The state’s high court asked the Buffalo County District Court in January 2012 to review all evidence from a hearing to decide whether 33-year-old Chad Norman’s crime involved sexual contact with his ex-girlfriend’s 11-year-old son.
The high court said the district court found clear and convincing evidence that Norman’s crime involved sexual contact with the boy. With it, the high court upheld the ruling that Norman must register as a sex offender.
Currently, state law allows judges to require someone who is convicted of a non-sex crime to register as a sex offender if court records show evidence of sexual conduct or penetration. This is the first time the Nebraska Supreme Court has issued a ruling related to sexual contact requirements for sex offender registry.
“Norman is asking us to reweigh the evidence and find in his favor,” the justices wrote. “But under our standard review, we do not resolve conflicts in the evidence, pass on the credibility of witnesses or reweigh the evidence.”
Norman, of Sargent, was first charged in 2009 with third-degree child sexual assault. The prosecutor reduced the charge, and Norman pleaded no contest in 2010 to third-degree assault for threatening the boy. He was convicted and sentenced to two years of probation and ordered to register as a sex offender.
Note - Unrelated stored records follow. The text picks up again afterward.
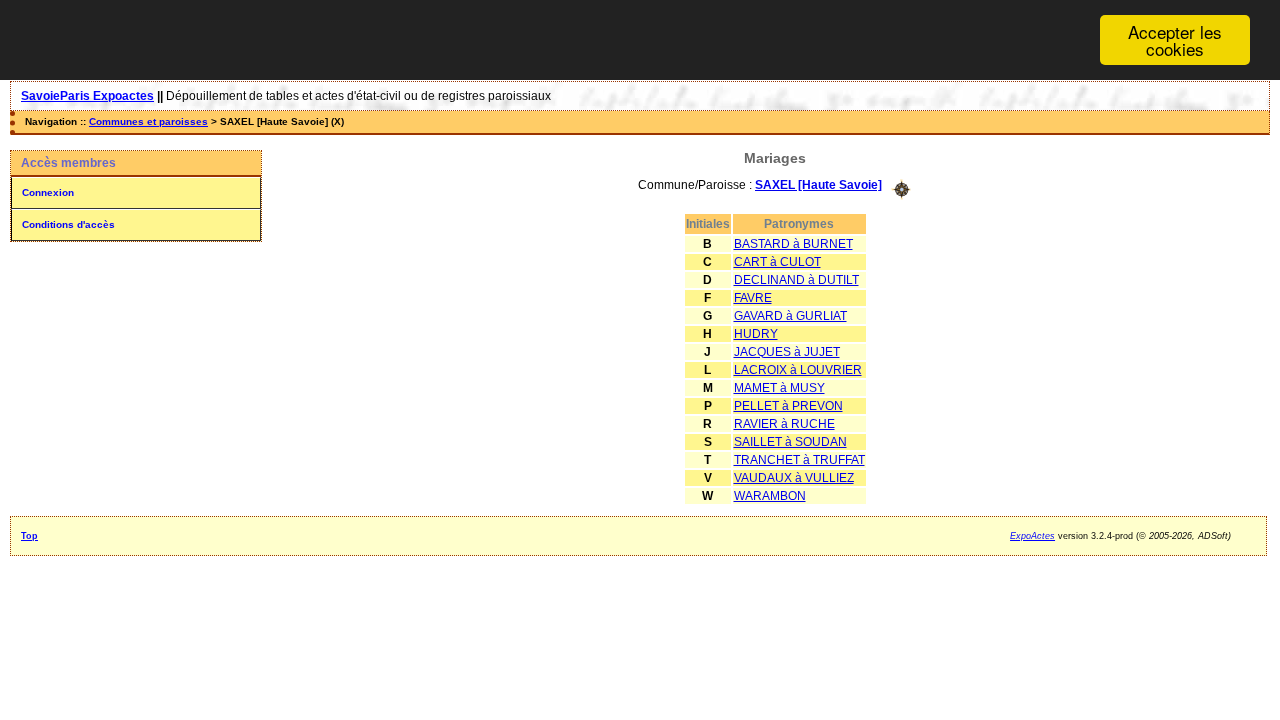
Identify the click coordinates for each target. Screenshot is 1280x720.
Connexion (48, 192)
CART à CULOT (777, 262)
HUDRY (756, 334)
Norman appealed, arguing he shouldn’t have to register because the state didn’t have sufficient evidence that he had sexually touched the boy. The Supreme Court said last year that Norman had been denied due process and asked the lower court to reconsider all evidence presented at an earlier evidentiary hearing.
The Supreme Court said Friday that the deposition testimony, police reports and other court records show evidence that Norman touched the boy’s genitals. The court also said the child’s behavior was consistent with a child who had been sexually abused.
Norman has said the boy was coached to say he was sexually assaulted. The high court said Norman’s coaching theory must have been ruled out as a possibility because he was arrested.
The prosecutor and Norman’s attorney didn’t immediately reply to requests for comments.